## Text passage

■ ■ ■ ■

April 08, 2015



Grace


from

The  Practice  of  the  Wild

by

Gary Snyder



There is a verse chanted by Zen Buddhists called the "Four Great Vows." The first line goes: "Sentient beings are numberless, I vow to save them." Shujo muhen seigando. It's a bit daunting to announce this intention — aloud — to the universe daily. This vow stalked me for several years and finally pounced: I realized that I had vowed to let the sentient beings save me. In a similar way, the precept against taking life, against causing harm, doesn't stop in the negative. It is urging us to give life, to undo harm.

■ ■ ■ ■

## Dataset excerpts
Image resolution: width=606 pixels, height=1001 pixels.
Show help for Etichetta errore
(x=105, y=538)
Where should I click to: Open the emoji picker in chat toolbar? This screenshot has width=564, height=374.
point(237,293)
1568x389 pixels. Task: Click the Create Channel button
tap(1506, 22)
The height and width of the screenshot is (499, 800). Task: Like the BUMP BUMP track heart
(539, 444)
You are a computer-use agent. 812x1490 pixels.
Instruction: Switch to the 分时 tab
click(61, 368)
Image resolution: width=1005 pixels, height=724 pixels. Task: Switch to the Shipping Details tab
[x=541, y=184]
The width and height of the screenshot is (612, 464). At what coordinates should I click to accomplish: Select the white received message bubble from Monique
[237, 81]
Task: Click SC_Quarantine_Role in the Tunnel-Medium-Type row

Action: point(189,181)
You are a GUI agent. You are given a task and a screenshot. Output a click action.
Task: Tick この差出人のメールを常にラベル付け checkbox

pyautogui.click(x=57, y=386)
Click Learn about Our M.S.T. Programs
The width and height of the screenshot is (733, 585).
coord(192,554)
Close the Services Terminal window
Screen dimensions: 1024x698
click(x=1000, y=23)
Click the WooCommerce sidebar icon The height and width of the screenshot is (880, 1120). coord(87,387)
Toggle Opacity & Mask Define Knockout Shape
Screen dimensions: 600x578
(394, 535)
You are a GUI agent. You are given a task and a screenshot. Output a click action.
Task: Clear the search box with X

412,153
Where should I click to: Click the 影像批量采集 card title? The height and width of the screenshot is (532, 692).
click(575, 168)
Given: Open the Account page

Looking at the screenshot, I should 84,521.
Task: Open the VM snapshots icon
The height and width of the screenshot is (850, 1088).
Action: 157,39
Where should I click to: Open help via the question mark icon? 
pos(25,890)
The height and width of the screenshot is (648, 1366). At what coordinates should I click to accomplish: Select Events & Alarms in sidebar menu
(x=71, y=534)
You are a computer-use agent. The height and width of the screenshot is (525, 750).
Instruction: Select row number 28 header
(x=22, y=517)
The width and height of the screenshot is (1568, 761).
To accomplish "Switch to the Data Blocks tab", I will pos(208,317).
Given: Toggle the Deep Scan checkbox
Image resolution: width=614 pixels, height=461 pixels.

■ ■ ■ ■

## Written request 1
In the excerpt on the Four Great Vows, reproduce the stretch from "There is a verse" through "to undo harm.".
## Written request 2
According to the excerpt on the Four Great Vows, what is the first line of that verse in English?

## Full output 1
There is a verse chanted by Zen Buddhists called the "Four Great Vows." The first line goes: "Sentient beings are numberless, I vow to save them." Shujo muhen seigando. It's a bit daunting to announce this intention — aloud — to the universe daily. This vow stalked me for several years and finally pounced: I realized that I had vowed to let the sentient beings save me. In a similar way, the precept against taking life, against causing harm, doesn't stop in the negative. It is urging us to give life, to undo harm.

## Full output 2
"Sentient beings are numberless, I vow to save them."